Ensure SELinux is Not Disabled

Classification:

compliance

Framework:

Control:

Description

The SELinux state should be set to enforcing or permissive at system boot time. In the file /etc/selinux/config, add or correct the following line to configure the system to boot into enforcing or permissive mode:

SELINUX=enforcing

OR

SELINUX=permissive

Rationale

Running SELinux in disabled mode is strongly discouraged. It prevents enforcing the SELinux controls without a system reboot. It also avoids labeling any persistent objects such as files, making it difficult to enable SELinux in the future.

Remediation

Shell script

The following script can be run on the host to remediate the issue.

# Remediation is applicable only in certain platforms
if [ ! -f /.dockerenv ] && [ ! -f /run/.containerenv ]; then

if [ -e "/etc/selinux/config" ] ; then
 
 LC\_ALL=C sed -i "/^SELINUX=/Id" "/etc/selinux/config"
else
 touch "/etc/selinux/config"
fi
# make sure file has newline at the end
sed -i -e '$a\' "/etc/selinux/config"

cp "/etc/selinux/config" "/etc/selinux/config.bak"
# Insert at the end of the file
printf '%s\n' "SELINUX=permissive" >> "/etc/selinux/config"
# Clean up after ourselves.
rm "/etc/selinux/config.bak"

fixfiles onboot
fixfiles -f relabel

else
 >&2 echo 'Remediation is not applicable, nothing was done'
fi

Ansible playbook

The following playbook can be run with Ansible to remediate the issue.

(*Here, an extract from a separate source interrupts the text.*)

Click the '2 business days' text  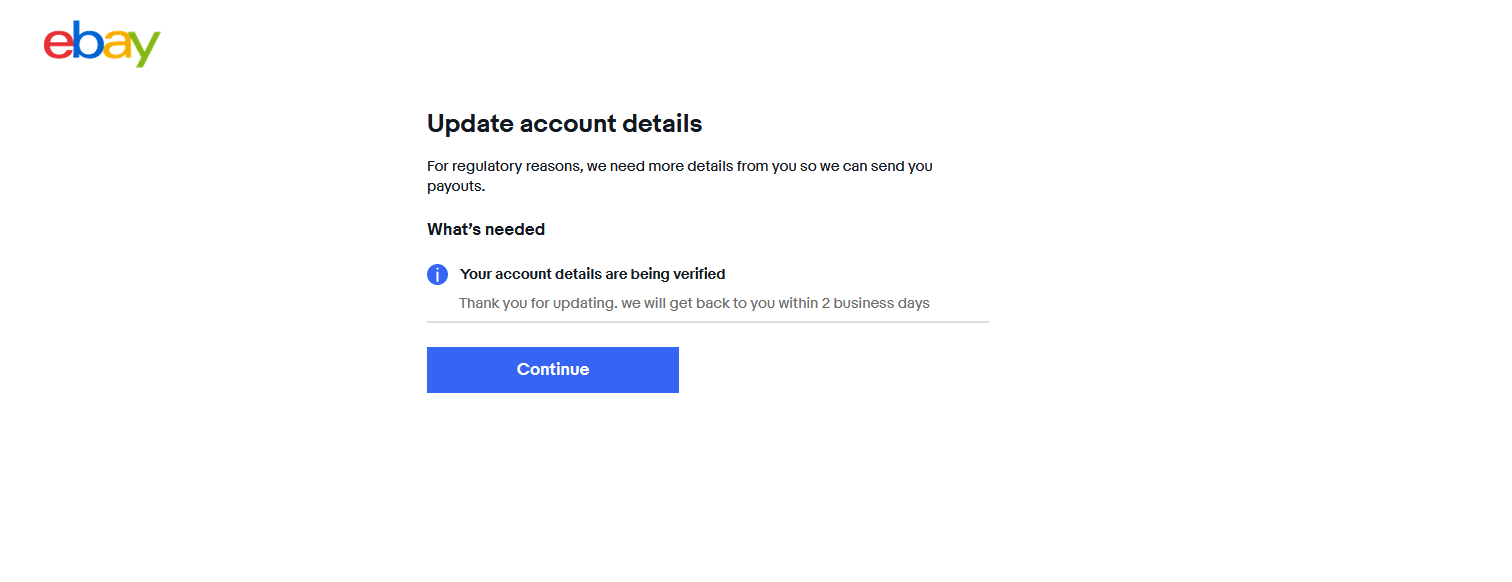pyautogui.click(x=876, y=303)
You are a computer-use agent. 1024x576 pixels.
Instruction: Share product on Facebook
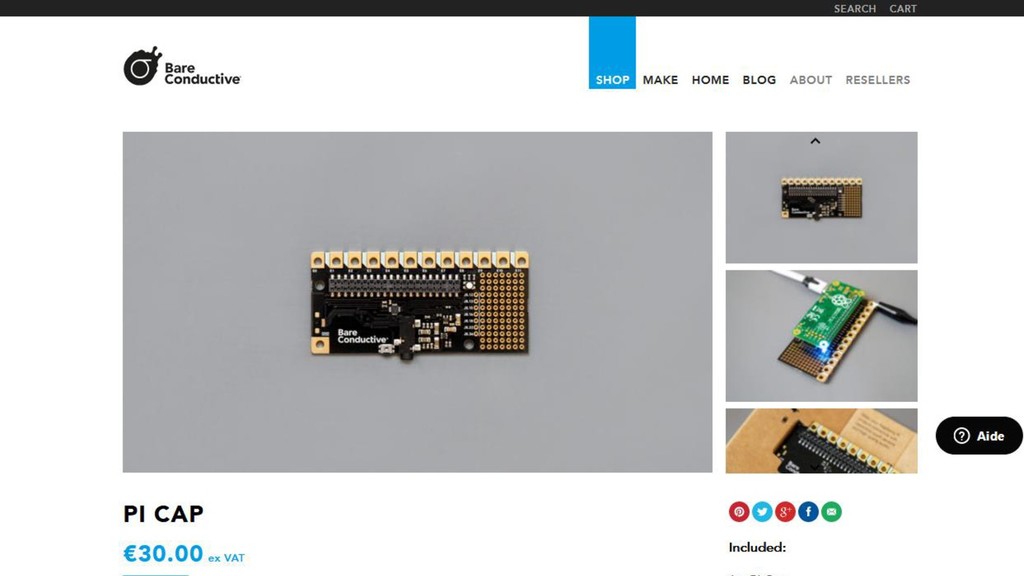808,511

- name: Ensure SELinux is Not Disabled
 block:

 - name: Check for duplicate values
 lineinfile:
 path: /etc/selinux/config
 create: false
 regexp: ^SELINUX=
 state: absent
 check\_mode: true
 changed\_when: false
 register: dupes

 - name: Deduplicate values from /etc/selinux/config
 lineinfile:
 path: /etc/selinux/config
 create: false
 regexp: ^SELINUX=
 state: absent
 when: dupes.found is defined and dupes.found > 1

 - name: Insert correct line to /etc/selinux/config
 lineinfile:
 path: /etc/selinux/config
 create: true
 regexp: ^SELINUX=
 line: SELINUX=permissive
 state: present
 when: ansible\_virtualization\_type not in ["docker", "lxc", "openvz", "podman", "container"]
 tags:
 - CCE-86151-8
 - high\_severity
 - low\_complexity
 - low\_disruption
 - reboot\_required
 - restrict\_strategy
 - selinux\_not\_disabled

Warning

In case the SELinux is “disabled”, the automated remediation will adopt a more conservative approach and set it to “permissive” in order to avoid any system disruption and give the administrator the opportunity to assess the impact and necessary efforts before setting it to “enforcing”, which is strongly recommended.